Ainsi, les résultats à deux ans sont très satisfaisants, montrant un bénéfice significatif (p<0,001) du rimonabant 20 mg par rapport au placebo sur tous les paramètres étudiés. Chez les patients ayant terminé l'essai, on a noté dans le groupe rimonabant 20 mg par rapport au groupe témoin : une réduction du poids (-7,2 kg vs -2,5 kg), une réduction du tour de taille (-7,5 cm vs -3,4 cm), un nombre supérieur de patients ayant perdu au moins 5 % de leur poids (59,7 % vs 32,1 %) et ayant perdu plus de 10% de leur poids (23,4 % vs 10,9 %), une élévation du HDL-C (28,2 % vs 16,8 %), une baisse des triglycérides (8,8 % vs 6,3 %). Il convient de souligner que le bénéfice observé sur l'élévation du HDL-C et la baisse des triglycérides est plus important que ne le laisserait supposer la réduction pondérale. Ce qui incite les auteurs de ce travail à conclure que le rimonabant à un effet propre sur ces deux paramètres (qui intervient pour la moitié du bénéfice total). Ils ont par ailleurs souligné l'impact positif de ce médicament sur la sensibilité à l'insuline. Même s'il ne s'agissait pas d'une population de diabétiques (ils n'étaient pas inclus dans l'étude), les patients du groupe rimonabant jouissaient d'une amélioration de leur sensibilité à l'insuline (mesurée par HOMA -Homeostasis Model Assessment) plus importante que ceux du groupe placebo. La moitié des patients avec un syndrome métabolique à l'entrée de l'essai dans le groupe rimonabant, ne répondaient plus aux critères de définition de cette pathologie au terme de l'étude. Un résultat similaire avait été trouvé dans l'essai américain. A signaler enfin, que l'analyse des résultats, en « intention de traiter » (qui tient compte des sorties de l'essai) montre également un bénéfice du rimonabant 20 mg par rapport au placebo sur tous les paramètres.

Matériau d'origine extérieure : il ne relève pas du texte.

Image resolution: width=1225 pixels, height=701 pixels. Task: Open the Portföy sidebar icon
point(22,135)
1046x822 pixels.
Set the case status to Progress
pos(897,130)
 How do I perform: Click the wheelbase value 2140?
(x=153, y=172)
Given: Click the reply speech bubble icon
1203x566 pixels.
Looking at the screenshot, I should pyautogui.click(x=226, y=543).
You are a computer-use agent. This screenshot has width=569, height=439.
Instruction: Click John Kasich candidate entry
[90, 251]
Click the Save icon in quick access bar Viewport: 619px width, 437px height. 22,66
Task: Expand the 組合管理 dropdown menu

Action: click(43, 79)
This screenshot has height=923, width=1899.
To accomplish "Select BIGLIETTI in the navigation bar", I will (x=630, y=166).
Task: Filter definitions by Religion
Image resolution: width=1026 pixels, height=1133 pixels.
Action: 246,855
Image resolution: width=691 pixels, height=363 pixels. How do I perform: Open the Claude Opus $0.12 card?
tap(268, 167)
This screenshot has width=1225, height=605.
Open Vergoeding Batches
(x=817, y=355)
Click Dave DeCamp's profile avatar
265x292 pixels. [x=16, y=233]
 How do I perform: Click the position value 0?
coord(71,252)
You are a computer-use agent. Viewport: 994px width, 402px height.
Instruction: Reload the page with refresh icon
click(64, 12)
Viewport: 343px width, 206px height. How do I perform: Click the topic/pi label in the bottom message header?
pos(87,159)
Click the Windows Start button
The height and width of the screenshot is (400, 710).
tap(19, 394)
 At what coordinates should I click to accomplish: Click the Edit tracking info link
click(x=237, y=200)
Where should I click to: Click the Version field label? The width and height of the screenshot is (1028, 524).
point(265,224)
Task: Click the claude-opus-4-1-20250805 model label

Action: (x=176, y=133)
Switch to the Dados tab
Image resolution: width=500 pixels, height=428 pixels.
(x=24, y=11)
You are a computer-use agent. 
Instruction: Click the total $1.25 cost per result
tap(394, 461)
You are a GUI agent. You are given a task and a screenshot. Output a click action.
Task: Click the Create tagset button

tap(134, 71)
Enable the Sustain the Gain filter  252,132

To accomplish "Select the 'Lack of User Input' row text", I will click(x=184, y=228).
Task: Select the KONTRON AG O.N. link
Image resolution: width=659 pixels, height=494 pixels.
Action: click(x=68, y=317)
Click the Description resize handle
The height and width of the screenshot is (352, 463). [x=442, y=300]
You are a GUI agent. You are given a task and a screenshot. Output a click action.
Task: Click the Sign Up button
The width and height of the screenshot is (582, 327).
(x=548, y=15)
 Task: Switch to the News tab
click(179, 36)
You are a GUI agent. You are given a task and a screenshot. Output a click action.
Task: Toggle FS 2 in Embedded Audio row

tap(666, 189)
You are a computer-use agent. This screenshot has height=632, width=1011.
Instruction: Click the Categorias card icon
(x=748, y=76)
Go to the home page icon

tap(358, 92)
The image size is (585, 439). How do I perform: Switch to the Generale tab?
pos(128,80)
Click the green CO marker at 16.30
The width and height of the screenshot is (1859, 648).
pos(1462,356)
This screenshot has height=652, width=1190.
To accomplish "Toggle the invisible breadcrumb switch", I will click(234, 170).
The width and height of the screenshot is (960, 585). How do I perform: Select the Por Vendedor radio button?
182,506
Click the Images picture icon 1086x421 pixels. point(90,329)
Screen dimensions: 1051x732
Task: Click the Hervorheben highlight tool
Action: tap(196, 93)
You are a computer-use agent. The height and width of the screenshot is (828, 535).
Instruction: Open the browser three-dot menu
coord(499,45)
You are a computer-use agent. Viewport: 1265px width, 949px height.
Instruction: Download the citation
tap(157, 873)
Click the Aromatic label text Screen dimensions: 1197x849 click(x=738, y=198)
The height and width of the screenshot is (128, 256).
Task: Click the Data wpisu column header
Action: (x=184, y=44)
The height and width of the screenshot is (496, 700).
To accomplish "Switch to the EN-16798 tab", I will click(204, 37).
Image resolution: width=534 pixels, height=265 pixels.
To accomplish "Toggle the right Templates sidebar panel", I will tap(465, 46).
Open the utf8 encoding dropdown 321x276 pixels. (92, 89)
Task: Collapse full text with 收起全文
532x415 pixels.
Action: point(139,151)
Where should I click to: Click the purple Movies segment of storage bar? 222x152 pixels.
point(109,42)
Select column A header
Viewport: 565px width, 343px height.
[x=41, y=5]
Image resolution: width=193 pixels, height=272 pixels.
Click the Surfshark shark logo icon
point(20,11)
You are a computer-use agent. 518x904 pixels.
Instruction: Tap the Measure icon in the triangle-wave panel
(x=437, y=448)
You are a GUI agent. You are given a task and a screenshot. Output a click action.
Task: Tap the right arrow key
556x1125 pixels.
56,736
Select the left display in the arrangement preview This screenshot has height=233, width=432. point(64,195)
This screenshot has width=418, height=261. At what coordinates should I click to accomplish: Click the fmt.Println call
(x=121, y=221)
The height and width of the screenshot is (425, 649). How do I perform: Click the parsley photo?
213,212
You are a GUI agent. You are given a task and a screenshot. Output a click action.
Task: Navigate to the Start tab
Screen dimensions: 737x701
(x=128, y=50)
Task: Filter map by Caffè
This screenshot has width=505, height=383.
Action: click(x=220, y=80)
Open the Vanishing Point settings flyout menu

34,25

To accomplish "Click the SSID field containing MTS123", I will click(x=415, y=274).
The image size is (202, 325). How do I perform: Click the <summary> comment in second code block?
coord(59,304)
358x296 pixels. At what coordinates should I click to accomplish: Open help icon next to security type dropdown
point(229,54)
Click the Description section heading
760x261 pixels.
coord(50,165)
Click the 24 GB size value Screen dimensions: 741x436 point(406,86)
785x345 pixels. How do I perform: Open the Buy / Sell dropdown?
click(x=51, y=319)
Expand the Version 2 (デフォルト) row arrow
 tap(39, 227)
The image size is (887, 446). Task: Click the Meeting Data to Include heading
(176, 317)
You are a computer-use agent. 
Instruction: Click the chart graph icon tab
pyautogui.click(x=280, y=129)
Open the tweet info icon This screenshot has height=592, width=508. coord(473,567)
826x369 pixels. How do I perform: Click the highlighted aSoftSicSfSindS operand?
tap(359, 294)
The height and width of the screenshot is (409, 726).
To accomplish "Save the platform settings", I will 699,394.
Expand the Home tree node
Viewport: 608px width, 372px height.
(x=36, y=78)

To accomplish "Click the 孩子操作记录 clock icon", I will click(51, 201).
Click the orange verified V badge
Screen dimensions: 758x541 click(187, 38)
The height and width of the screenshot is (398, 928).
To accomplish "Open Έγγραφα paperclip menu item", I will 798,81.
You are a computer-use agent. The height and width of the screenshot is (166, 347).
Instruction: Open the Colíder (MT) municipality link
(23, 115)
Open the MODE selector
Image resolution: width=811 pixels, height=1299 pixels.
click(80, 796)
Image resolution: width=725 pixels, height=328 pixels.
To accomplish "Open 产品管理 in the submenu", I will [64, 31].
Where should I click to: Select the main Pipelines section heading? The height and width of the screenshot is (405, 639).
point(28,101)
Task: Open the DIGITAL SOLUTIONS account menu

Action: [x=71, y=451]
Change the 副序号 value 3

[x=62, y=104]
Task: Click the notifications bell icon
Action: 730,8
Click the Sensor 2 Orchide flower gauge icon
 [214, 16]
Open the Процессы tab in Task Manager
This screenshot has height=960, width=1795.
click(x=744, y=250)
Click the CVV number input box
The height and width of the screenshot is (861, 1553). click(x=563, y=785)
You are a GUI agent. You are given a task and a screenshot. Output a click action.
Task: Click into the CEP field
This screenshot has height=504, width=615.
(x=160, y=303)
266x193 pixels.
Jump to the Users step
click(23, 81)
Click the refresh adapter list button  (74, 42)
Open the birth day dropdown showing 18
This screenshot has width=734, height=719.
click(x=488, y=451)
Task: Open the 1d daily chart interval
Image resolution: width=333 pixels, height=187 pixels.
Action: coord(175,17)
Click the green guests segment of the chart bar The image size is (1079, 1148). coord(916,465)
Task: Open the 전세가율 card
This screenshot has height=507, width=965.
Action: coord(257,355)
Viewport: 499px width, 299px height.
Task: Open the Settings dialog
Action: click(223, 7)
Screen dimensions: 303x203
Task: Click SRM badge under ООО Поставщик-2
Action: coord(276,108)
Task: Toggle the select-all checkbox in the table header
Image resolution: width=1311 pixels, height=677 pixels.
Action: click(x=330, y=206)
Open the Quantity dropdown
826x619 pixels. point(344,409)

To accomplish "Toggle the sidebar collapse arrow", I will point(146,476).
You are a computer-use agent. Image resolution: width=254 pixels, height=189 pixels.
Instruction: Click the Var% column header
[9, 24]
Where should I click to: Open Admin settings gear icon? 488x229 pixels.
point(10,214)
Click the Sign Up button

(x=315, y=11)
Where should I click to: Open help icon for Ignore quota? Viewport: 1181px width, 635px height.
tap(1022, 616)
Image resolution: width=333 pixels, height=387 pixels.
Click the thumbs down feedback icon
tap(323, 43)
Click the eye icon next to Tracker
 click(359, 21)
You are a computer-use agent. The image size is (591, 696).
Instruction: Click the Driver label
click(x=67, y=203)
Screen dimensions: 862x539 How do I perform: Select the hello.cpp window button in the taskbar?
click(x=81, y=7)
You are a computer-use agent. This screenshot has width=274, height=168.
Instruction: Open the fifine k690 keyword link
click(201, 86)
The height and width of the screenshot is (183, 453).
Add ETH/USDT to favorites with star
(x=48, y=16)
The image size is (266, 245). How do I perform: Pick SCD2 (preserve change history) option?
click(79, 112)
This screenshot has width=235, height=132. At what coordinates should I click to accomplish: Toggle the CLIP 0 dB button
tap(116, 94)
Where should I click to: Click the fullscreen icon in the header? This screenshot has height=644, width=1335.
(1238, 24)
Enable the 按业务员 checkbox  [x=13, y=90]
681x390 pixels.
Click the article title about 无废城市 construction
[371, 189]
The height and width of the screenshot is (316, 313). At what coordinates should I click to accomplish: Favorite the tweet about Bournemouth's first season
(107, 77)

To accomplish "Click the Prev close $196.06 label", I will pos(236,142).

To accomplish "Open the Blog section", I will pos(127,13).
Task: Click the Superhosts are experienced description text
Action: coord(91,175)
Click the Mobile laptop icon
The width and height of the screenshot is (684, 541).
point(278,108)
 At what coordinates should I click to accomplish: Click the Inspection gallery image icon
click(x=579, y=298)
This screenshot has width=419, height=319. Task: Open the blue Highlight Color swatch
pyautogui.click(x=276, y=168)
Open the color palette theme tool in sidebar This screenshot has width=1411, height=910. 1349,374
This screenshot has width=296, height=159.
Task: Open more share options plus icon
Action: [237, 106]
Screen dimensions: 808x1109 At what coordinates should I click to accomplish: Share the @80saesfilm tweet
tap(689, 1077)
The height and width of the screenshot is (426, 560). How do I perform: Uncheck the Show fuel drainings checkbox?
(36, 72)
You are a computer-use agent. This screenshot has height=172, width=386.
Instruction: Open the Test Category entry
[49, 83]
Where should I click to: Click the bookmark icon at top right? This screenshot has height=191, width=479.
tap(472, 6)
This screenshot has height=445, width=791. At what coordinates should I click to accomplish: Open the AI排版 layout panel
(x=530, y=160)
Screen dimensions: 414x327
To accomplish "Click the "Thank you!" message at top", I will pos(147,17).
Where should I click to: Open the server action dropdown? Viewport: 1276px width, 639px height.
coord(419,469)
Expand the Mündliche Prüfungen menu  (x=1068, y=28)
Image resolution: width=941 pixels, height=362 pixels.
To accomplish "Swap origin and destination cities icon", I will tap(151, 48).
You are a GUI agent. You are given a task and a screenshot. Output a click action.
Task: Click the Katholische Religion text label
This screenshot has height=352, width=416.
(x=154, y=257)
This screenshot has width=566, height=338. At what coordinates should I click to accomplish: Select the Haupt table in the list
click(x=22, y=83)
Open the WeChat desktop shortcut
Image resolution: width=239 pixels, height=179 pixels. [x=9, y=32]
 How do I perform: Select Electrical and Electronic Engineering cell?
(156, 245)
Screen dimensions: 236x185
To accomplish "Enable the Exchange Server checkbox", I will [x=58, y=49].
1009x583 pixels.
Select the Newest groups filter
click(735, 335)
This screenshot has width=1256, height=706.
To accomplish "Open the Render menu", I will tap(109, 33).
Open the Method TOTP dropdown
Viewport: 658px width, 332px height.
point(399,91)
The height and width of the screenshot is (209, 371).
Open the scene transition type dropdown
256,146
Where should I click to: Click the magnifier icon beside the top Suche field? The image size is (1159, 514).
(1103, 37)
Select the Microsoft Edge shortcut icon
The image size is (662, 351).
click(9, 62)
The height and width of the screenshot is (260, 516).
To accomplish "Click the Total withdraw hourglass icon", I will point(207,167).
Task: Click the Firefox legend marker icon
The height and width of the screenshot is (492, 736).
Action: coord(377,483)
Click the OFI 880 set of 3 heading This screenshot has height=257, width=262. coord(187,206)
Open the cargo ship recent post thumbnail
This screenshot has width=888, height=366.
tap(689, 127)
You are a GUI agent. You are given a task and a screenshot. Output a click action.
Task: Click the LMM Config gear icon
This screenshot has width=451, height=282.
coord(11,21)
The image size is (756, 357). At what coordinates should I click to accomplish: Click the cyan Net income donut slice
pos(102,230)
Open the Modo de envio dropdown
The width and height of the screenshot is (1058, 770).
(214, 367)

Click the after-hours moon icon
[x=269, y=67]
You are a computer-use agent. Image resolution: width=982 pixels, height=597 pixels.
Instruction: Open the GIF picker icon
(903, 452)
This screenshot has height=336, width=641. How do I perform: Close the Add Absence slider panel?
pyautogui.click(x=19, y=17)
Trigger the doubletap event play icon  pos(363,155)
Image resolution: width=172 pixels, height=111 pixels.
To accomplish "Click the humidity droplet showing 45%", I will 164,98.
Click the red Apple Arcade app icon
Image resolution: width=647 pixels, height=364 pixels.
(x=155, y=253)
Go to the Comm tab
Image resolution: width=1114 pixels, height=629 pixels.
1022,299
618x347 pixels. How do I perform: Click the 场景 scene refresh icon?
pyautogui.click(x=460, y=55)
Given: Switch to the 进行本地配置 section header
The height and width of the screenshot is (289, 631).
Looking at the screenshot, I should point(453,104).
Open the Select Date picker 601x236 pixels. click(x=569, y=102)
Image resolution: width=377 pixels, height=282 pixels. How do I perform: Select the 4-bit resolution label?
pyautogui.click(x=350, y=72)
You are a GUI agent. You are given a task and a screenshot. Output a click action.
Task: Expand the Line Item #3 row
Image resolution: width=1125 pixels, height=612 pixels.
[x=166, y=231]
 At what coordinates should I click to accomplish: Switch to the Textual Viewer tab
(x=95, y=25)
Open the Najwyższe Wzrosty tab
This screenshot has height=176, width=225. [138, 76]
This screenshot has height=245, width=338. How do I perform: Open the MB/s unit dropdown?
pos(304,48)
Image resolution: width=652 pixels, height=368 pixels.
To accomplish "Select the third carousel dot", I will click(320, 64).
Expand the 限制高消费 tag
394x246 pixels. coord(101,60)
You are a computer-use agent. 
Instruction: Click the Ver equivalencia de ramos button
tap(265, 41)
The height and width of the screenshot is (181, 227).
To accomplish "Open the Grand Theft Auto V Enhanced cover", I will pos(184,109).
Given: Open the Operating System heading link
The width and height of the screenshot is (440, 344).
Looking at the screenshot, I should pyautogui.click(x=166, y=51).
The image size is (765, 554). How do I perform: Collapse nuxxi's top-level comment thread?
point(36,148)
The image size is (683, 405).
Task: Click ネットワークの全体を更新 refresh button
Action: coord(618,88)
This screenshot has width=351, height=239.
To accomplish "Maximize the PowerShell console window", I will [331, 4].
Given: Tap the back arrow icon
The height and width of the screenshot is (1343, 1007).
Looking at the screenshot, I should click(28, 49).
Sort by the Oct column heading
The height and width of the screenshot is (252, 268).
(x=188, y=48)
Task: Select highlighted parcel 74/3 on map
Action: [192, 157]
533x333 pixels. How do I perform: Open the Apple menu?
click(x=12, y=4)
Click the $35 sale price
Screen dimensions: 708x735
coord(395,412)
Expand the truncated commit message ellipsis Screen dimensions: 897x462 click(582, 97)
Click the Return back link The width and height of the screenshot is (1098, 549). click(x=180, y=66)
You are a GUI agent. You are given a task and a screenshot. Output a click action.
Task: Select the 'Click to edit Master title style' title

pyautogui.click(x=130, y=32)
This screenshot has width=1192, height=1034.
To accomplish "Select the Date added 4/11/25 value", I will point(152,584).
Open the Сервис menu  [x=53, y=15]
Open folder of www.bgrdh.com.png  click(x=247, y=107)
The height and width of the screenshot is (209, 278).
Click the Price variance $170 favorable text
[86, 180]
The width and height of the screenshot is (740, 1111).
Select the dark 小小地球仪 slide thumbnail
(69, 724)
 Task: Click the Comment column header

Enfin, la sécurité et la tolérance du rimonabant ont été évaluées. Des effets secondaires légers et souvent transitoires ont été signalés : nausées (13,7 % dans le groupe rimonabant 20 mg et 5,2 % dans le groupe placebo), étourdissements (9,3 % vs 5,2 %), diarrhée (8,2 % vs4,6 %) et des vomissements (5,2 % vs 1,6 %). Les auteurs n'ont pas observé de répercussions cardiovasculaires du traitement (pas de modification tensionnelle, du rythme cardiaque ou des tracés ECG). L'arrêt dû à une mauvaise tolérance était de 13,1 % dans le groupe placebo vs 18,9 % dans le groupe rimonabant 20 mg. A ce propos il est intéressant de noter que si 14,5 % des patients ont interrompu le traitement pour un problème de tolérance la première année, ils n'étaient plus de 4,4 % à abandonner la deuxième année.

(1) Yusuf S et coll. Effect of Potentially Modifiable Risk Factors Associated with Myocardial Infarction in 52 Countries (the INTERHEART Study) : case-control study. « The Lancet » 2004 ; 364, 9438 : 937-952.